This kind of archeological urbanism might be hard to replicate in new towns or cities, but if you can find a way to do it ("deep urbanism"?) you will have stuck developer gold.
Places are generally better if they preserve as much as possible of what was there before: topography, vegetation, open water, useful buildings should be kept, paths can be turned to streets, level differences should be respected, etc. A clean slate is almost always a bad idea.
One of my favorite examples of layered or "deep urbanism": this is actually futuristic as well, as you can see what were to be, you can imagine what it is to become. You have a continuum here.

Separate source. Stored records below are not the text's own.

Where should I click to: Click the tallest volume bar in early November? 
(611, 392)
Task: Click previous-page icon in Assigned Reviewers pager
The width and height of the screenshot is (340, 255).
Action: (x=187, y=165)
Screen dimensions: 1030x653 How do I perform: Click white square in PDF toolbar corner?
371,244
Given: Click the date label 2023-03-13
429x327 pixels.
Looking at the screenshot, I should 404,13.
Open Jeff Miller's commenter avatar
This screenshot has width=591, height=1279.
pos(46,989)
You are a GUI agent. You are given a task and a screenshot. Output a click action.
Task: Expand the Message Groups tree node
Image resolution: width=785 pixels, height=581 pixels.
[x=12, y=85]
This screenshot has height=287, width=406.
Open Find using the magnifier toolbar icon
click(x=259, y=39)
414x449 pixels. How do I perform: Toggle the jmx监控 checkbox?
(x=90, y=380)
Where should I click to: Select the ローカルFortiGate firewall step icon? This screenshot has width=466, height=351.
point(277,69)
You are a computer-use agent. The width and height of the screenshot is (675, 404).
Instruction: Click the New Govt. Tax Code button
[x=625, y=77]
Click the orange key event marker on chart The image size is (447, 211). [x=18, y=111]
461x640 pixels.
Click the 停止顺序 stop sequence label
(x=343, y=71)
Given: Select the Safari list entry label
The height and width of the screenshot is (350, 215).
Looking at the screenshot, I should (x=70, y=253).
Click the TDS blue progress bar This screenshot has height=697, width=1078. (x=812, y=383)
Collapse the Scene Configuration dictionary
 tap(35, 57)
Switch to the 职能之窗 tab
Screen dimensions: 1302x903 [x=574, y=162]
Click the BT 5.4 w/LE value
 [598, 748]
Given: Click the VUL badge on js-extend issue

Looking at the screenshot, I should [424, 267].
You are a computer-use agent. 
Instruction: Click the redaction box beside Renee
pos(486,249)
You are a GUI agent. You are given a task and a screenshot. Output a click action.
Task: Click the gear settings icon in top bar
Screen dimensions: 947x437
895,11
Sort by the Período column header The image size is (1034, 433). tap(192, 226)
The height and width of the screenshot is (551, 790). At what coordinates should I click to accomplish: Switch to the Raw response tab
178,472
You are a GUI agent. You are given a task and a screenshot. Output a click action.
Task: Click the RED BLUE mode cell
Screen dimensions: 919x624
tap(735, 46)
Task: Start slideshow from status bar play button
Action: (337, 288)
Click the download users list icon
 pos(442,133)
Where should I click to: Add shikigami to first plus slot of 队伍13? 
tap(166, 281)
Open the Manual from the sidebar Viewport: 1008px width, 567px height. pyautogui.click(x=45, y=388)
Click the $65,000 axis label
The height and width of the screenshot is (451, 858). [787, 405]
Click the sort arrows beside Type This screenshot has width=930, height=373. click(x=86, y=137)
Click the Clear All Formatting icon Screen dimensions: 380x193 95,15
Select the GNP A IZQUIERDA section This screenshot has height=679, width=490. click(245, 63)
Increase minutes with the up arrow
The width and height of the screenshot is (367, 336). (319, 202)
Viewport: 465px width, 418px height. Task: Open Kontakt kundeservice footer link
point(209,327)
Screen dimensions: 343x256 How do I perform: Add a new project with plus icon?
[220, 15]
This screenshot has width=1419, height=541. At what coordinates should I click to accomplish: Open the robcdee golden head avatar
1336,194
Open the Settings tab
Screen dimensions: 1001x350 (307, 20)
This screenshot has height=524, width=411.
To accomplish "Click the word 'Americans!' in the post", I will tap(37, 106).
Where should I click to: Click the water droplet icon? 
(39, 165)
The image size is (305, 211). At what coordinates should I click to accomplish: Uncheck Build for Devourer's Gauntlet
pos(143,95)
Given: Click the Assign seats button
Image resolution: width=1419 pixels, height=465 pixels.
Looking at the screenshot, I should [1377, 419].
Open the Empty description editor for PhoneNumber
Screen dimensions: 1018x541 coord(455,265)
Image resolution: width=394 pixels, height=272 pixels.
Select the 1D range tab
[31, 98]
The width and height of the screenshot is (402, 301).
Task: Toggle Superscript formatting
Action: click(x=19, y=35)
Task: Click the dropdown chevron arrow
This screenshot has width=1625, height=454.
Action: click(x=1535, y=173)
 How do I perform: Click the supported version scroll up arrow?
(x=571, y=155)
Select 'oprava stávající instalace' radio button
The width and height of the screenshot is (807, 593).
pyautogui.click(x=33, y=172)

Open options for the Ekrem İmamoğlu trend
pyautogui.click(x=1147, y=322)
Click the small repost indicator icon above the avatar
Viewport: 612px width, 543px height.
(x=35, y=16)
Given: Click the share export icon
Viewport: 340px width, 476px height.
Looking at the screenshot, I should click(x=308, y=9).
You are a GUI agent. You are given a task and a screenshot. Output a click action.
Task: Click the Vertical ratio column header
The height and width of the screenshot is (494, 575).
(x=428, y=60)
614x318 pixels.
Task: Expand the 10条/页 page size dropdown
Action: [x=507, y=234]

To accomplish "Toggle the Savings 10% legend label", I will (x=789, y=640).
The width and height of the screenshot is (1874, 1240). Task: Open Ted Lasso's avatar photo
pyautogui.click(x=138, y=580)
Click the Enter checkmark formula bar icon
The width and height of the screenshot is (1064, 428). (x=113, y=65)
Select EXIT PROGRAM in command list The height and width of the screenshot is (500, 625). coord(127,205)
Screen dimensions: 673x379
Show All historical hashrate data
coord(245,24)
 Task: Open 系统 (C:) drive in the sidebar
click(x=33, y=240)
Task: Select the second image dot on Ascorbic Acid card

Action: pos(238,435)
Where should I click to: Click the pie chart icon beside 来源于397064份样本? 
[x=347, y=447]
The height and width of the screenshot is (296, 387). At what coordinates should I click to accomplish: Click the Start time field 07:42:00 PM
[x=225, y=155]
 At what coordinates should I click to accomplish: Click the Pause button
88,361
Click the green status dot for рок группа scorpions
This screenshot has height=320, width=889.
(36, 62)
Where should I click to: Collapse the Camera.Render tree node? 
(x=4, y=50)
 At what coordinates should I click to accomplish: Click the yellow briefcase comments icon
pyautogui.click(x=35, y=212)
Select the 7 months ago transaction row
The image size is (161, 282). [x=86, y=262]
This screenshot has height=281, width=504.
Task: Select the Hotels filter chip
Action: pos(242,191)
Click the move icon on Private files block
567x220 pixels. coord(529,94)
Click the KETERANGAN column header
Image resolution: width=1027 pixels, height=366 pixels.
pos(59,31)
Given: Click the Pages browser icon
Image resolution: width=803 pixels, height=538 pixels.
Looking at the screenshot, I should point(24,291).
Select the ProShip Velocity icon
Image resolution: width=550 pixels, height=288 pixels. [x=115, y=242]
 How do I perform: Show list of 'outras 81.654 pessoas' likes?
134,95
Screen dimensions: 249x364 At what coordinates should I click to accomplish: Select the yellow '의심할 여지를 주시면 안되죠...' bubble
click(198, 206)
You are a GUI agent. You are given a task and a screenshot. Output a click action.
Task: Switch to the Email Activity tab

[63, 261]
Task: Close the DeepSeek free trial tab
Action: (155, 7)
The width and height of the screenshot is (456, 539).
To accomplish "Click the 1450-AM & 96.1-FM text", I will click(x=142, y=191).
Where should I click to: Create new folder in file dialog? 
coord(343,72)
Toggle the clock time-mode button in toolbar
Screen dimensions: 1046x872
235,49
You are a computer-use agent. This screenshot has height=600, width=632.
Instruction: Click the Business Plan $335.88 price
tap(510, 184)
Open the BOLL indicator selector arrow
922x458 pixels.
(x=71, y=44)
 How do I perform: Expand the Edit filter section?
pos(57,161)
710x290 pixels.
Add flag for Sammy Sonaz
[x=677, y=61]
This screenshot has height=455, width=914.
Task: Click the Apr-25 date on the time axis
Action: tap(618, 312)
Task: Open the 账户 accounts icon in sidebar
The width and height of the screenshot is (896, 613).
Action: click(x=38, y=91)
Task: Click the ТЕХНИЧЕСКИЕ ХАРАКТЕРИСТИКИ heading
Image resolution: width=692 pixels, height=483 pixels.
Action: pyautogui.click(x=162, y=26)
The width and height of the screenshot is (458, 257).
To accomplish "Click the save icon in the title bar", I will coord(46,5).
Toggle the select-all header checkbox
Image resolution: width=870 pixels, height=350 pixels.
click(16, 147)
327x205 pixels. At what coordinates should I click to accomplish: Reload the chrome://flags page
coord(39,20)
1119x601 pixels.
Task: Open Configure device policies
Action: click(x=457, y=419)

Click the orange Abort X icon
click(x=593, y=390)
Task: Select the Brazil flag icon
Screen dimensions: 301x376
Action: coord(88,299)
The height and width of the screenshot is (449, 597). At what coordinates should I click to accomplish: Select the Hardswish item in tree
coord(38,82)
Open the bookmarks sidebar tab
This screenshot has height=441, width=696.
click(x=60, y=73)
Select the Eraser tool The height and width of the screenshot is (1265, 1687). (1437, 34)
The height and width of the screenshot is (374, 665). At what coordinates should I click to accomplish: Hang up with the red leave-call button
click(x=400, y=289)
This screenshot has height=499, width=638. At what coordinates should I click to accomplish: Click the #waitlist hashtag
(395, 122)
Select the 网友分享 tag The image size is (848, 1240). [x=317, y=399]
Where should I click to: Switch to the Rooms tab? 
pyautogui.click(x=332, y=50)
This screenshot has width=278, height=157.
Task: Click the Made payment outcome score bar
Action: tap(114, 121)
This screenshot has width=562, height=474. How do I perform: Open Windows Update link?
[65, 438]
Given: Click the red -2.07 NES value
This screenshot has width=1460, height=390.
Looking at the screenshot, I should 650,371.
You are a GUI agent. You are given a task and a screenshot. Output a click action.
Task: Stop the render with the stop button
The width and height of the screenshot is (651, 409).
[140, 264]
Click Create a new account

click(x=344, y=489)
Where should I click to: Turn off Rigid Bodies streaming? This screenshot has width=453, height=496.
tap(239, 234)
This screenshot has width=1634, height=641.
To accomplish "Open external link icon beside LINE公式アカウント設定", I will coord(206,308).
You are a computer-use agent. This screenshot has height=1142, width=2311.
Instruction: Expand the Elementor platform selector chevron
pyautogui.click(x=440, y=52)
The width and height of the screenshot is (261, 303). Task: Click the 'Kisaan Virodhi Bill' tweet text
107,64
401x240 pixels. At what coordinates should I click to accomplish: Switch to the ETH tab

Whenever you build something new, walk around the place, try to imagine what it would've looked like 1000 years ago, what would've been built or ruined since. Create a story of the land & its ppl, see what it tells you would "feel" right for the place. A good new build feels old.
Another favorite example of layered or "deep urbanism" is the Cotton District. Maybe the finest development in Mississippi (or even one of the finest in 21st century USA), and the work of a complete amateur.
The original in "deep urbanism" is Çatalhöyük, a neolithic proto-city, 7100 B.C.–5700 B.C. When first discovered, thought to be a city built on a hill but it was just successive layers of new homes built on top of the ruins of older homes (clay, adobe, timber). Ev. reaching 20m!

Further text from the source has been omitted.